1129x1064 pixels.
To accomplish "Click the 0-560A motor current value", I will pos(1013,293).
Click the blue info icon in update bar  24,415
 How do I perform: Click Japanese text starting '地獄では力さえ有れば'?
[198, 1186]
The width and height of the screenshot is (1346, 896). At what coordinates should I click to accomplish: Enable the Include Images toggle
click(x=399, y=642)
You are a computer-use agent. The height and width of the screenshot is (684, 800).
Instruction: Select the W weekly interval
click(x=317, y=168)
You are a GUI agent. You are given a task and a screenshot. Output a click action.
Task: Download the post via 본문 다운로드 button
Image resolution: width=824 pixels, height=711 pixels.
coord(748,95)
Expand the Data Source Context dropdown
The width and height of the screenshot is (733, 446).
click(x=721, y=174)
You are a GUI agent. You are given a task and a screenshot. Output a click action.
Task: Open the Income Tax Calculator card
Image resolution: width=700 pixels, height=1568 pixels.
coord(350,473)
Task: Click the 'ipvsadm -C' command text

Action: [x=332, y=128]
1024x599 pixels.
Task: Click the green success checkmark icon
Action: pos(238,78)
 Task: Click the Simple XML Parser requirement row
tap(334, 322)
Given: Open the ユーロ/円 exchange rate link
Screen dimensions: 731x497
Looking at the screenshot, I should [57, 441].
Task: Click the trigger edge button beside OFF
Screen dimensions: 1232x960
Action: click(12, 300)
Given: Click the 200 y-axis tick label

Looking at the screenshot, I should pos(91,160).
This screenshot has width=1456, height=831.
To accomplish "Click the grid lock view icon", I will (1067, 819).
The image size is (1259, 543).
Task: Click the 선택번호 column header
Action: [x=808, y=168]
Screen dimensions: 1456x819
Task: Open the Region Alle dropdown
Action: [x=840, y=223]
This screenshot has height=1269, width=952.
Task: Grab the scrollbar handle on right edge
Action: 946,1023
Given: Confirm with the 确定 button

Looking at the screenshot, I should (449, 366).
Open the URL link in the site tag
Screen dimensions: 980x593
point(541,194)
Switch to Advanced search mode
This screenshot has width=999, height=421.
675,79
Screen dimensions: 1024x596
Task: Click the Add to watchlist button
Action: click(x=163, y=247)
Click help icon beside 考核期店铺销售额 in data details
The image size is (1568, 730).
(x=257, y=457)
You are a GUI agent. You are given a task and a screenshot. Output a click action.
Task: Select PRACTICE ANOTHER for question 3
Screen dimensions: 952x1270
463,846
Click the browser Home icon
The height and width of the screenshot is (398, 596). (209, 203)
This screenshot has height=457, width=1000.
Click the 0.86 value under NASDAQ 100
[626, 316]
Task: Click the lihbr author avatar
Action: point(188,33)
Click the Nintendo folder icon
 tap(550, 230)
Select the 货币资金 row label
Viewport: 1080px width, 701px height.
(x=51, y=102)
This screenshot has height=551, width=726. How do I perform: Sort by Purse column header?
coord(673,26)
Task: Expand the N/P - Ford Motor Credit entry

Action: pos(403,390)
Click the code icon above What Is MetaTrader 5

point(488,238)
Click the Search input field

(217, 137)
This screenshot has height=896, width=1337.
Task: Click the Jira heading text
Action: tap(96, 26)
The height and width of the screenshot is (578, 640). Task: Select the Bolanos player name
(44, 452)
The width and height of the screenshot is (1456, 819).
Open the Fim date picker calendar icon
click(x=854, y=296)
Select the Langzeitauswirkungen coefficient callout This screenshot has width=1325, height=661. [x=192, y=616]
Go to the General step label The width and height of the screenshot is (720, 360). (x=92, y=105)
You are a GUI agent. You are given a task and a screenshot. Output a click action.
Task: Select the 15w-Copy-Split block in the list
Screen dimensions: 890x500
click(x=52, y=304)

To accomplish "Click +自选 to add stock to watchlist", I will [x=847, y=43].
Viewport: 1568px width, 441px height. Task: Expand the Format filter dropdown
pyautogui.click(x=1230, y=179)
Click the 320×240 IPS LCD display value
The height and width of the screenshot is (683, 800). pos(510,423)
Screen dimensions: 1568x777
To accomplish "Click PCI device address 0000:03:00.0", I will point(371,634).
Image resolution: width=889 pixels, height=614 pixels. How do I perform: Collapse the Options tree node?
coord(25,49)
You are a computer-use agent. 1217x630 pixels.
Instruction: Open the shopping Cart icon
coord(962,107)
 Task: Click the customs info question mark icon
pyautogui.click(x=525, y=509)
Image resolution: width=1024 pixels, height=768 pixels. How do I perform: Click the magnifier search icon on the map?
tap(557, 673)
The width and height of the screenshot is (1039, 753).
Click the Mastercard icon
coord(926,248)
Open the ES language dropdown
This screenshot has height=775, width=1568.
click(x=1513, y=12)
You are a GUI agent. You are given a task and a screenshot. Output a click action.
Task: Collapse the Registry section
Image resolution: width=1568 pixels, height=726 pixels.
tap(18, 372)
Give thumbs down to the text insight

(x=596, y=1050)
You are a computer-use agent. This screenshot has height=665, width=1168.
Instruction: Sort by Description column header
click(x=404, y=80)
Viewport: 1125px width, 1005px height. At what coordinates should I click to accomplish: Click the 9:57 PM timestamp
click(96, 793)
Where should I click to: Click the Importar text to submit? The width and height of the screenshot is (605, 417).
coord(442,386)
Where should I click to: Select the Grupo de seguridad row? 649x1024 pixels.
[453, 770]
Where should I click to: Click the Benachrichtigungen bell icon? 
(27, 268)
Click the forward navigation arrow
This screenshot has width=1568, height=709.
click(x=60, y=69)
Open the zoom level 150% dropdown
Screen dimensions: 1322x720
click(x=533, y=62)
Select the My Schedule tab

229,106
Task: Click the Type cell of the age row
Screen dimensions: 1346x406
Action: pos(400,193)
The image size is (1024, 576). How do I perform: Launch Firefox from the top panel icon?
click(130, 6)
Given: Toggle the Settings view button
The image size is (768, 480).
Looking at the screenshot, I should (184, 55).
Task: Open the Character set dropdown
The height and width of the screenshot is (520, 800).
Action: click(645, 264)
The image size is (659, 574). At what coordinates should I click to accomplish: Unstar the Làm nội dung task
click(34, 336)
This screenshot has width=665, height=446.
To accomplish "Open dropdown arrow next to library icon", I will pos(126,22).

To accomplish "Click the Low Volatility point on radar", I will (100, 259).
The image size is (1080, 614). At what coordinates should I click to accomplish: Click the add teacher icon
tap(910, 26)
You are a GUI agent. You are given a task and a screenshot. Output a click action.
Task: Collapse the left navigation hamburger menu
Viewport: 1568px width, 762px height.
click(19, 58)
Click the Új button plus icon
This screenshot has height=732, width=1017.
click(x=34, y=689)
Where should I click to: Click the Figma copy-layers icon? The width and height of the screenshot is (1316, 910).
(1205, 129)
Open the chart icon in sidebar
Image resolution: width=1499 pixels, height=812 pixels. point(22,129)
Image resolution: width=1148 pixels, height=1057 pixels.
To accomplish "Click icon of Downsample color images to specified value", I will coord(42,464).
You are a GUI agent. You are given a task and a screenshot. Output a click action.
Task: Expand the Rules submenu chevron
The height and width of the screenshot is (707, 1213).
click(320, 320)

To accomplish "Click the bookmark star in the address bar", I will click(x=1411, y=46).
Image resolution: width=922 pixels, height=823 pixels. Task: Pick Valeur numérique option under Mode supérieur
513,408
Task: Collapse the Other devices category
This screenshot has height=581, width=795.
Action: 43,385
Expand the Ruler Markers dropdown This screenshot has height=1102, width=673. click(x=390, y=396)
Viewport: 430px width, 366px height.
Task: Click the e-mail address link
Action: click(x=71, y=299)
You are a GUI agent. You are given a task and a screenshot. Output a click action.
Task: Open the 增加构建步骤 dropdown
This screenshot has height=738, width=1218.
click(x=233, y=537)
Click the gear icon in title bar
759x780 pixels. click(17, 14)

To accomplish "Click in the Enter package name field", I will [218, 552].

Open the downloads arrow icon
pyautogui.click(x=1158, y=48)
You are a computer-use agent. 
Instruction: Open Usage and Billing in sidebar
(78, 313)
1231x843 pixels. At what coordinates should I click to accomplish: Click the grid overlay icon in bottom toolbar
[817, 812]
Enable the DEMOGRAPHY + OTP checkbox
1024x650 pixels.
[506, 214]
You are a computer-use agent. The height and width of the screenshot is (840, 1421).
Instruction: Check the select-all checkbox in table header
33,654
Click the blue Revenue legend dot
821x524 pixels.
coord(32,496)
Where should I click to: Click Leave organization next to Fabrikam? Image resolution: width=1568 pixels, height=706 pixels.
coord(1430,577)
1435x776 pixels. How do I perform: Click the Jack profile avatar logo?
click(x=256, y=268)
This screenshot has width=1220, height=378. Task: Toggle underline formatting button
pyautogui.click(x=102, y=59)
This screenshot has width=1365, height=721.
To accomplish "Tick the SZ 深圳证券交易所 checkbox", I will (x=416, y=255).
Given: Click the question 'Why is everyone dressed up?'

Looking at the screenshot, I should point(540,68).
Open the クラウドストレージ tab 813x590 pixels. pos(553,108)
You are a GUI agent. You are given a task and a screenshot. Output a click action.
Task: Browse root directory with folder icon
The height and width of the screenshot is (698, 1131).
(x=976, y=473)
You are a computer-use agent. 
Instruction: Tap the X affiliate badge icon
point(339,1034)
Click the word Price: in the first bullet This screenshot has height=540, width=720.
....
- **Problem requirements**: Quote the stretch of the material from the line containing "Given: Confirm with the 确定 button" through the line containing "coord(673,26)", both ends included, and only those lines.

- **Output of the exercise**:
Given: Confirm with the 确定 button

Looking at the screenshot, I should (449, 366).
Open the URL link in the site tag
Screen dimensions: 980x593
point(541,194)
Switch to Advanced search mode
This screenshot has width=999, height=421.
675,79
Screen dimensions: 1024x596
Task: Click the Add to watchlist button
Action: click(x=163, y=247)
Click help icon beside 考核期店铺销售额 in data details
The image size is (1568, 730).
(x=257, y=457)
You are a GUI agent. You are given a task and a screenshot. Output a click action.
Task: Select PRACTICE ANOTHER for question 3
Screen dimensions: 952x1270
463,846
Click the browser Home icon
The height and width of the screenshot is (398, 596). (209, 203)
This screenshot has height=457, width=1000.
Click the 0.86 value under NASDAQ 100
[626, 316]
Task: Click the lihbr author avatar
Action: point(188,33)
Click the Nintendo folder icon
 tap(550, 230)
Select the 货币资金 row label
Viewport: 1080px width, 701px height.
(x=51, y=102)
This screenshot has height=551, width=726. How do I perform: Sort by Purse column header?
coord(673,26)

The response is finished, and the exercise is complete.